## Alıntı Metin:
%%
İşte 1946'dan masamıza düşen aşina fotoğraflar.
1946'NIN "HATİP DİCLE"Sİ FENER'İN GOL KRALIYDI
Türkiye
2. Dünya Savaşı sonunda bir diktatörlük görüntüsündeydi. Muhalif parti yoktu,
sivil toplum bitirilmişti, gazeteler süresiz kapatılabiliyordu. ABD dünyaya "Ya benden yanasınız, ya Sovyetler'den" restini çekmişti. Hür Dünya'yı seçmiştik ama ABD,
kanunlarımızın totaliter devletlerinkine benzediğini yüzümüze çarpınca ve yapacağı yardımı serbest seçimlere bağlayınca İsmet Paşa, rejimin iplerini gevşetmek zorunda kalmıştı.
%%
## Verilen Görev a:
Alıntı metinde "İşte 1946'dan masamıza" sözlerinin geçtiği yerden başla, "gevşetmek zorunda kalmıştı." sözlerinden sonra dur ve bu bölümü hiç değiştirmeden yeniden yaz.

Metin ve öğeleri işaretleme kayıtları
%%
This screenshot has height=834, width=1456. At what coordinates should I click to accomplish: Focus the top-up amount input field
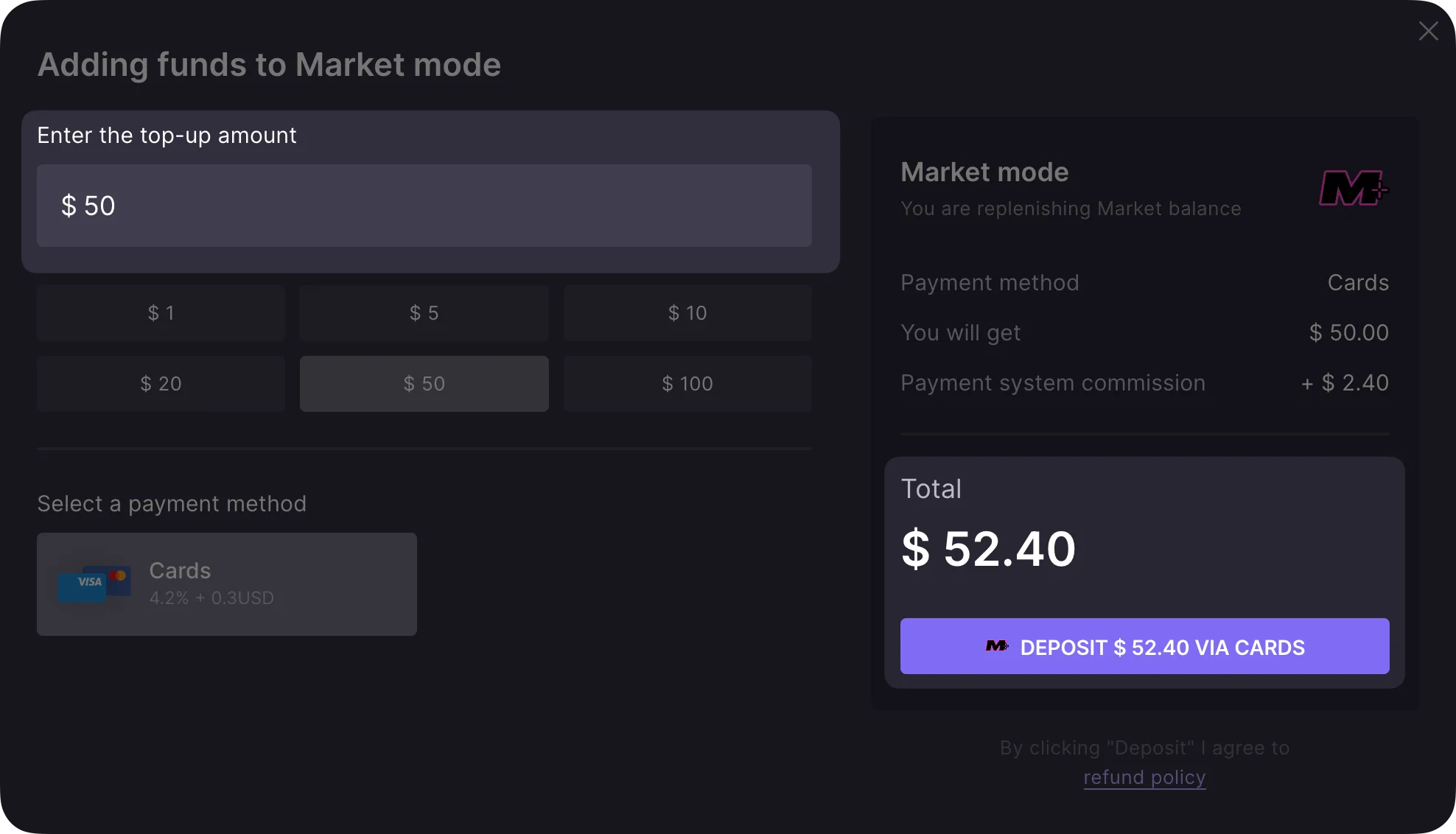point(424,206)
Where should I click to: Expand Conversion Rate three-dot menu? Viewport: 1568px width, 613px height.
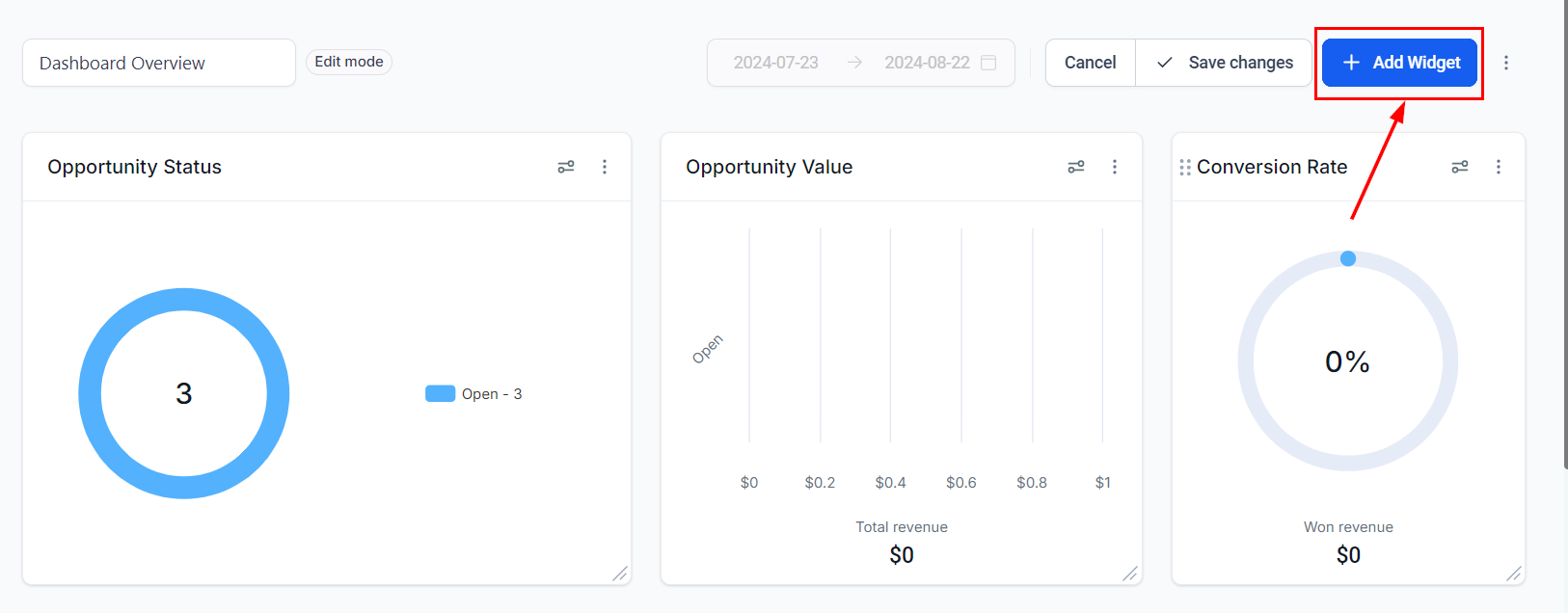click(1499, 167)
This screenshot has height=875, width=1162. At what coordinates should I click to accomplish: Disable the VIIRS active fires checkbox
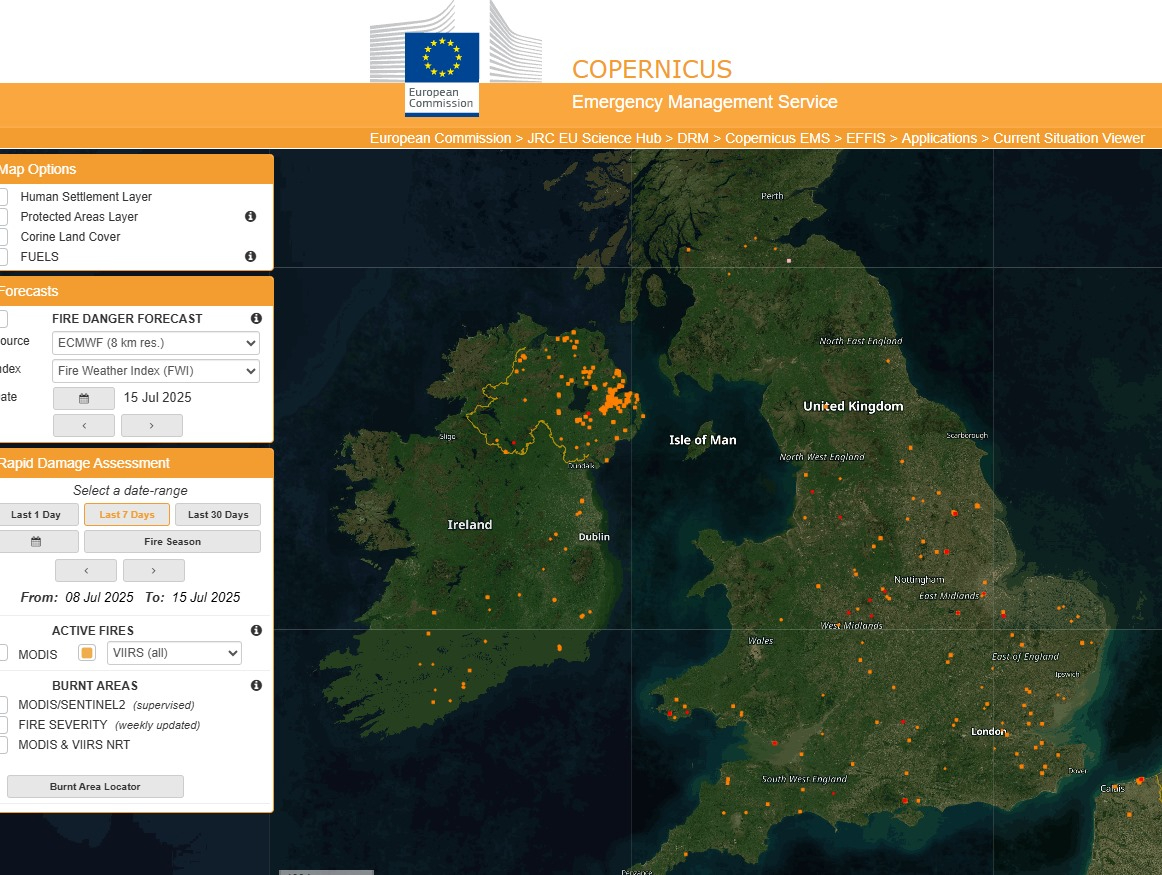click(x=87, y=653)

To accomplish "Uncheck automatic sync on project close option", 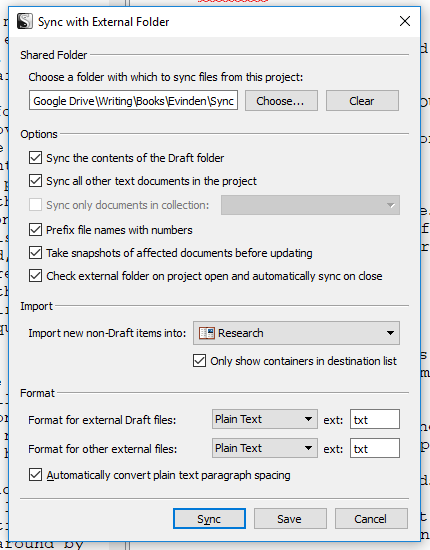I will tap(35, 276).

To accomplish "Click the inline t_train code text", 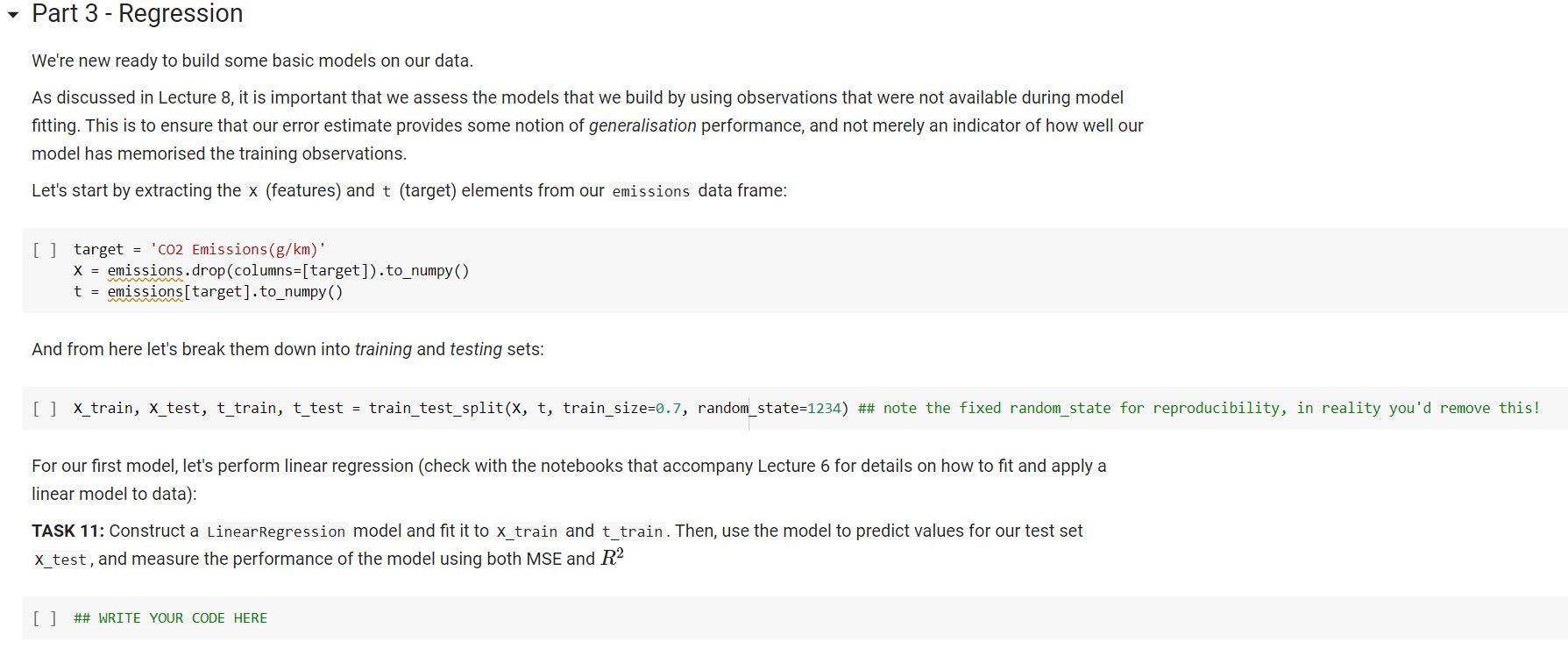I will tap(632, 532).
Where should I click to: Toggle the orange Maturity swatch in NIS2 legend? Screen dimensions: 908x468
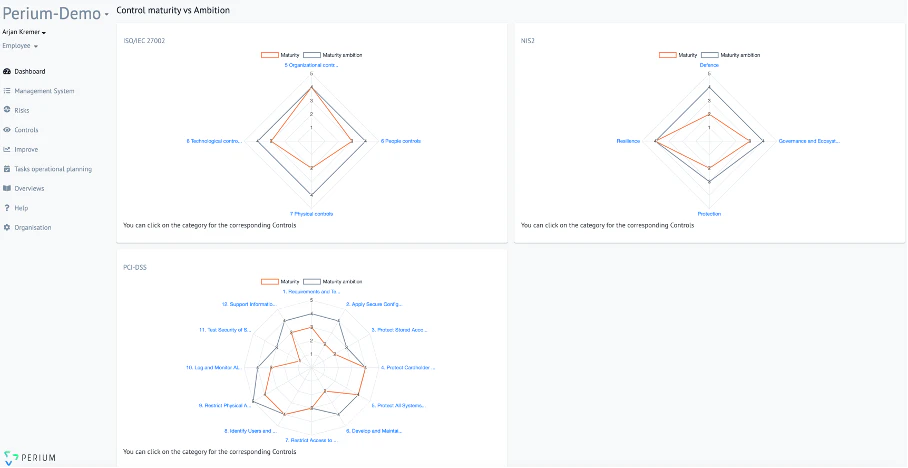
%%
## Verilen Görev b:
Kayıtların en başından başla, "click(x=87, y=653)" bulunan satırdan sonra dur ve bu satırları yeniden yaz. "coordinates" yerine "position" koy, gerisini olduğu gibi bırak, resimleri de cevaba alma.

## Görevin Çözümü a:
İşte 1946'dan masamıza düşen aşina fotoğraflar.
1946'NIN "HATİP DİCLE"Sİ FENER'İN GOL KRALIYDI
Türkiye
2. Dünya Savaşı sonunda bir diktatörlük görüntüsündeydi. Muhalif parti yoktu,
sivil toplum bitirilmişti, gazeteler süresiz kapatılabiliyordu. ABD dünyaya "Ya benden yanasınız, ya Sovyetler'den" restini çekmişti. Hür Dünya'yı seçmiştik ama ABD,
kanunlarımızın totaliter devletlerinkine benzediğini yüzümüze çarpınca ve yapacağı yardımı serbest seçimlere bağlayınca İsmet Paşa, rejimin iplerini gevşetmek zorunda kalmıştı.

## Görevin Çözümü b:
This screenshot has height=834, width=1456. At what position should I click to accomplish: Focus the top-up amount input field
point(424,206)
Where should I click to: Expand Conversion Rate three-dot menu? Viewport: 1568px width, 613px height.
click(1499, 167)
This screenshot has height=875, width=1162. At what position should I click to accomplish: Disable the VIIRS active fires checkbox
click(x=87, y=653)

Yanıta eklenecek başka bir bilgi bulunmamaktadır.